Nick Huzar, founder of OfferUp, started the company when he realized the difficulty of selling a load of items online.  - Nat Levy, Bellevue Reporter
Nick Huzar, founder of OfferUp, started the company when he realized the difficulty of selling a load of items online.
— image credit: Nat Levy, Bellevue Reporter

With a baby on the way and a room full of junk, Nick Huzar knew he had to act fast.

Huzar had between 50 and 60 items to sell that were taking up space in what would become his child’s nursery. As he rounded up each item, planning to sell them all on online, Huzar thought the ordeal should be a lot easier.

“I’m looking at the room thinking it is going to take forever to post this on Craigslist or Ebay,” he said. “It’s so easy to capture something (on a phone) and share it. Why can’t selling it be as easy as taking a photo?”

With that, Huzar, a veteran of the tech world and startups, got to work. In his research he learned he wasn’t alone in the case of clutter. According to a 2010 Department of Energy report, a quarter of families can’t park a car inside a two-car garage because of excess belongings. An estimated $7,000 worth of unused stuff takes up room in the average American home, he said.

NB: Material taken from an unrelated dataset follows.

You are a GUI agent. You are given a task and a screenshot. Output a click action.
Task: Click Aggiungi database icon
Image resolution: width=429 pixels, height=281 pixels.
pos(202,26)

In response, Huzar and his partner, Arean van Veelen, created OfferUp, a mobile-based app that allows users to take photos of items they want to sell and buyers can view and purchase them instantly. The service, which Huzar said launched June 26 for the iPhone is available online as well, and an app for Android will be created in the near future.

The joy in OfferUp, Huzar said, is its simplicity. While Craigslist can require many steps, OfferUp is a quick process that can lead to the product being posted to Craigslist as well.

“If I have 50 items I can get them online in a few minutes, whereas it would take a whole day on something like Craigslist,” Huzar said.

Huzar is proud of the increased security his site brings as well. Users can sign up with a service called TruYou, which has them photograph a piece of identification that the company then compares with public records to verify the seller’s authenticity.

Huzar, who has worked at T-Mobile and Microsoft, previously founded Konnects in 2004, a social media site that he thought could have been the next Facebook.

Huzar says mobile commerce will soon dominate the shopping world, whether it is straight exchanges through mobile sites, or just another way to get people in brick and mortar stores.

Among all users, Hopscotch, a downtown Bellevue consignment store may be the most excited about the service. Kimberly Kasin founded the shop six months ago when she had a basement full of outgrown children’s clothes to get rid of. She started putting items in the store on OfferUp, and things flew off the rack. It also brought more people to the store.

“As a store owner, it is great because when people come in to buy the thing they want, they often will buy other things from the store,” she said.